** BEGIN Passage given **

[FFmpeg-devel] [PATCH 2/2] lavc/aacsbr: sbr_dequant optimization

Ganesh Ajjanagadde gajjanag at mit.edu
Sat Dec 19 18:43:03 CET 2015


On Sat, Dec 19, 2015 at 4:21 AM, Andreas Cadhalpun
<andreas.cadhalpun at googlemail.com> wrote:
> On 18.12.2015 16:52, Ganesh Ajjanagadde wrote:
>> On Tue, Dec 15, 2015 at 9:53 PM, Ganesh Ajjanagadde
>> <gajjanagadde at gmail.com> wrote:
>>> This uses ff_exp2fi to get a speedup (~ 6x).
>>>
>>> sample benchmark (Haswell, GNU/Linux):
>>> old:
>>>   19102 decicycles in sbr_dequant,    1023 runs,      1 skips
>>>   19002 decicycles in sbr_dequant,    2045 runs,      3 skips
>>>   17638 decicycles in sbr_dequant,    4093 runs,      3 skips
>>>   15825 decicycles in sbr_dequant,    8189 runs,      3 skips
>>>   16404 decicycles in sbr_dequant,   16379 runs,      5 skips
>>>
>>> new:
>>>    3063 decicycles in sbr_dequant,    1024 runs,      0 skips
>>>    3049 decicycles in sbr_dequant,    2048 runs,      0 skips
>>>    2968 decicycles in sbr_dequant,    4096 runs,      0 skips
>>>    2818 decicycles in sbr_dequant,    8191 runs,      1 skips
>>>    2853 decicycles in sbr_dequant,   16383 runs,      1 skips
>>>
>>> Signed-off-by: Ganesh Ajjanagadde <gajjanagadde at gmail.com>
>>> ---
>>>  libavcodec/aacsbr.c | 34 ++++++++++++++++++++++------------
>>>  1 file changed, 22 insertions(+), 12 deletions(-)

** END Passage given **

Goal A => Rewrite the patch thread from "On Sat, Dec" to "speedup (~ 6x).", putting "exp2f" in place of "ff_exp2fi".
Goal B => In one to three sentences, explain what the patch thread says gives sbr_dequant its speedup and roughly how large that speedup is.
The lines that come next have no connection to the patch thread.

** BEGIN Source excerpt **

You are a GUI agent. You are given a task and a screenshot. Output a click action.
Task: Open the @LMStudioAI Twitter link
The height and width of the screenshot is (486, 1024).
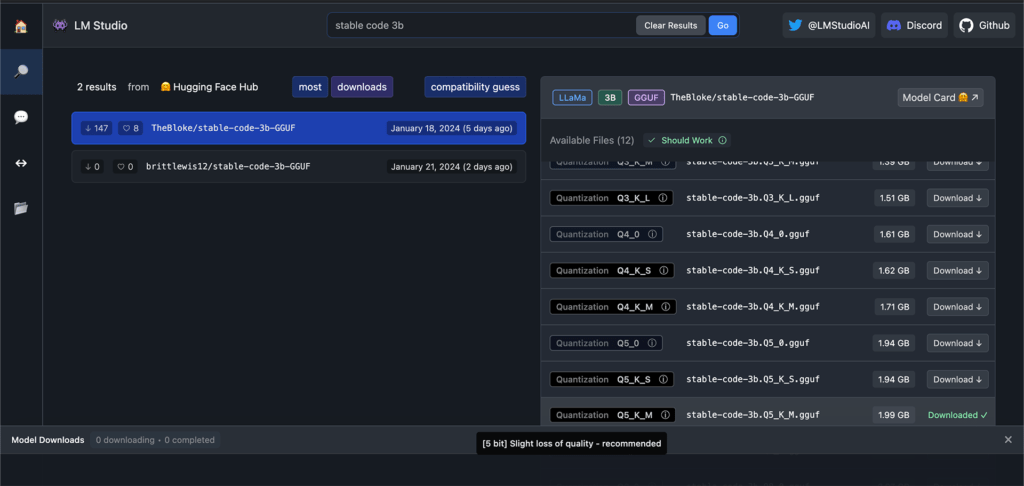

** END Source excerpt **

Task solution A =>
On Sat, Dec 19, 2015 at 4:21 AM, Andreas Cadhalpun
<andreas.cadhalpun at googlemail.com> wrote:
> On 18.12.2015 16:52, Ganesh Ajjanagadde wrote:
>> On Tue, Dec 15, 2015 at 9:53 PM, Ganesh Ajjanagadde
>> <gajjanagadde at gmail.com> wrote:
>>> This uses exp2f to get a speedup (~ 6x).

Task solution B => The patch makes sbr_dequant use ff_exp2fi, which gives a speedup of about 6x.